Often, exhibitions of ancient Egyptian artefacts divide their galleries into objects of ‘daily life’ and those associated with ‘burial and the afterlife’, despite most of the objects deriving from the excavation of burials, and the majority of these having been used in life.
The Egyptians themselves would probably have been bemused by this division; to them, death was a transition to a different state of being, where life continued.
True death only occurred following the judgement by Osiris, king of the blessed dead, when a person could be sentenced to obliteration.
© Fitzwilliam Museum, Cambridge
To some degree then, preparation for death was a bit like considering what to pack for a move abroad; many of the items used in life would be just as useful in the beyond.

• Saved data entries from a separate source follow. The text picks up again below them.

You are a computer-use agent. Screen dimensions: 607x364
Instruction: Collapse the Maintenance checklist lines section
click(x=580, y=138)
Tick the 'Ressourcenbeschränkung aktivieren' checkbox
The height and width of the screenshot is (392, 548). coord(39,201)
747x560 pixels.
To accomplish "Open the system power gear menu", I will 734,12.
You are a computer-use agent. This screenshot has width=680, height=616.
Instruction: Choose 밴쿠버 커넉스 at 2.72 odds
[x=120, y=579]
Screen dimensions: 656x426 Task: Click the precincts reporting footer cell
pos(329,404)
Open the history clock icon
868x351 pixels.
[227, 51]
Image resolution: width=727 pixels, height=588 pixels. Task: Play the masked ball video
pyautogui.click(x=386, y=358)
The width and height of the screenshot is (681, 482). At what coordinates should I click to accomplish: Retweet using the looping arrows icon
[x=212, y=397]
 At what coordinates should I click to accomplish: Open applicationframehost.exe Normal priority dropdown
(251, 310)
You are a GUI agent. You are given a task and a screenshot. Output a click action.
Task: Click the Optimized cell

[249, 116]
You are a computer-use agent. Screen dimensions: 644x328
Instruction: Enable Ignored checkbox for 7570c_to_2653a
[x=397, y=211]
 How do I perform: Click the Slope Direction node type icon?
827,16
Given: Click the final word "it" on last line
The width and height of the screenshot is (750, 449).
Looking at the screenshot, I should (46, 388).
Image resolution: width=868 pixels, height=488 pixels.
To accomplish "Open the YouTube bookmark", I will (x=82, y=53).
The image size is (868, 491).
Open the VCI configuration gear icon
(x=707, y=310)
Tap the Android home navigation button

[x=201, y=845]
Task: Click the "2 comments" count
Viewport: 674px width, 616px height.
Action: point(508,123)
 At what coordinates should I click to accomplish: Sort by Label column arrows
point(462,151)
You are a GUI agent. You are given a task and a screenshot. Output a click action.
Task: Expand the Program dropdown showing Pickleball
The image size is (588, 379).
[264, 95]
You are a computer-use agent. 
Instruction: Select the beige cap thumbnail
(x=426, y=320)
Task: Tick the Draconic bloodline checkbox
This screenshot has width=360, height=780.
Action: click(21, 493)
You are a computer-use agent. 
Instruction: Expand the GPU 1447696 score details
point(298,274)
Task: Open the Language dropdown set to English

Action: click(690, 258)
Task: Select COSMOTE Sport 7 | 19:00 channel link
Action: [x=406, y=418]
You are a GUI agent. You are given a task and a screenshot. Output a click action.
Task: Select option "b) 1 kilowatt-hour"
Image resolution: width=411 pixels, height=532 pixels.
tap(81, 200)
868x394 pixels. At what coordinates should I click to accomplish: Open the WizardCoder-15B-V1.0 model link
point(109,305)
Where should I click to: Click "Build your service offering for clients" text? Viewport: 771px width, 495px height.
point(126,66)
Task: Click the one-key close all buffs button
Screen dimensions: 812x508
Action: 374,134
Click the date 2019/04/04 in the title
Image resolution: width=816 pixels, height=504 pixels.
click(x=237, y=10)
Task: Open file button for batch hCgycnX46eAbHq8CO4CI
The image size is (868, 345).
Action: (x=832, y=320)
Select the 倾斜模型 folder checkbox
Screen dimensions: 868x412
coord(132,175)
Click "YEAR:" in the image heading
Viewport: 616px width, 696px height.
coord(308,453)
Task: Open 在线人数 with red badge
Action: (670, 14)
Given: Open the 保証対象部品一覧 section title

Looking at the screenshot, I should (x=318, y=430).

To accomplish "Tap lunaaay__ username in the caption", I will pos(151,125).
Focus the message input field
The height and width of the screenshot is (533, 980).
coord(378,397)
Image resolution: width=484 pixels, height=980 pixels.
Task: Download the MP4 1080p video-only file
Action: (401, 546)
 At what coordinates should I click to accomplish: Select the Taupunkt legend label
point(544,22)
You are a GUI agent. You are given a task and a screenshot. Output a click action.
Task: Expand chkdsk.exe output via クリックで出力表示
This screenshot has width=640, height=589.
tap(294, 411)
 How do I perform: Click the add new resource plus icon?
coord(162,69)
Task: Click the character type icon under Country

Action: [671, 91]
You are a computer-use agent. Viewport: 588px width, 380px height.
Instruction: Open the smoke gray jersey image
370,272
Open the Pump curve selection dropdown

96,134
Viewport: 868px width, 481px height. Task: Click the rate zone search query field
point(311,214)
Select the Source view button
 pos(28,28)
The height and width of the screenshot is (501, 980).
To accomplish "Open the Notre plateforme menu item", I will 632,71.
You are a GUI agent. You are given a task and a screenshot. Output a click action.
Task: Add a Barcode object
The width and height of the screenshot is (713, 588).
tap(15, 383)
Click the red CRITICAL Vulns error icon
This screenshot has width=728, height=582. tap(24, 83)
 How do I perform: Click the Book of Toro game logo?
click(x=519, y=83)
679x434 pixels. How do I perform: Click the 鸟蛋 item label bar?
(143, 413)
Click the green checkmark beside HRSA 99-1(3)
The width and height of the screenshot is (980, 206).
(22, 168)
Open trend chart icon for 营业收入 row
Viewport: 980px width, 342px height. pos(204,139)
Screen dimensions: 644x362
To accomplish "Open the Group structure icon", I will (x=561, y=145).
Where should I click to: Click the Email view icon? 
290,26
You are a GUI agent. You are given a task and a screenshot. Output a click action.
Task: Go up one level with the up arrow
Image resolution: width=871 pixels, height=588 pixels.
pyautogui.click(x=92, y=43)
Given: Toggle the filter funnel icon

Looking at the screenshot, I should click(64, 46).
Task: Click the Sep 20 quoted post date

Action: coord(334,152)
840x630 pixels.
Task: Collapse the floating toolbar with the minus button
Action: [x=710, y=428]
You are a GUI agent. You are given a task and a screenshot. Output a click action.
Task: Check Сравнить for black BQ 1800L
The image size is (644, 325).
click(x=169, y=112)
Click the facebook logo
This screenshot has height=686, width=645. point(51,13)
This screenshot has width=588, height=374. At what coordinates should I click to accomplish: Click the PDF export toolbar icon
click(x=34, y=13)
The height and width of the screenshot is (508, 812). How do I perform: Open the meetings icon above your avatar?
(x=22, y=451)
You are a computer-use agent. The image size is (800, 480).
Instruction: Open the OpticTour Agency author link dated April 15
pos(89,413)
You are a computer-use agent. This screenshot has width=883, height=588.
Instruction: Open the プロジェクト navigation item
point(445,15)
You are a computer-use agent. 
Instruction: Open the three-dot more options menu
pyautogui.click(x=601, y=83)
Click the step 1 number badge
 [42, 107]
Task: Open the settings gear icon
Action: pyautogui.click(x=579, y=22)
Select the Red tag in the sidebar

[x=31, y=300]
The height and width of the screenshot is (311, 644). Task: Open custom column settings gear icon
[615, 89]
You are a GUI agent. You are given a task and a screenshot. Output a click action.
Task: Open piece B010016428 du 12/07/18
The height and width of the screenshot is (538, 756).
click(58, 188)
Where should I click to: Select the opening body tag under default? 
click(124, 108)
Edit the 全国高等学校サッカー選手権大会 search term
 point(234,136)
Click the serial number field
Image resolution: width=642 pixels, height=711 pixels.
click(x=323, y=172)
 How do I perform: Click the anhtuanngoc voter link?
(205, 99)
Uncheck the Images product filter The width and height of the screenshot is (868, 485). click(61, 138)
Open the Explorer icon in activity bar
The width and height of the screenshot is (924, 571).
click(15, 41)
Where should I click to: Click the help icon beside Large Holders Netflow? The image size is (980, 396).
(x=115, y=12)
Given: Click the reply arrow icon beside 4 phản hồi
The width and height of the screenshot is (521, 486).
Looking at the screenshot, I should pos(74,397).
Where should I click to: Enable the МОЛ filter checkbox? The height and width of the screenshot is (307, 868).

Nevertheless, throughout the Pharaonic Period (3030–332 BC) – the timeframe usually covered by ‘ancient Egypt’ – certain objects specifically associated with death and the rituals necessary for continued survival, such as coffins, had to be specially produced. This is why today, thousands of Egyptian coffins can be found in museums across the world – they are a staple of any collection, and along with mummies, are what museum-goers expect to see. Whether box-like or anthropoid, their wooden surfaces painted with images in striking colours of unusual deities and hieroglyphs, coffins represent ancient Egypt, symbolise it, and in turn, reinforce the popular cliché that the ancient Egyptians were a civilisation obsessed with death – a cliché often countered by Egyptologists, who insist that the Egyptians dedicated so much time to preparing for death because they loved life and feared its end.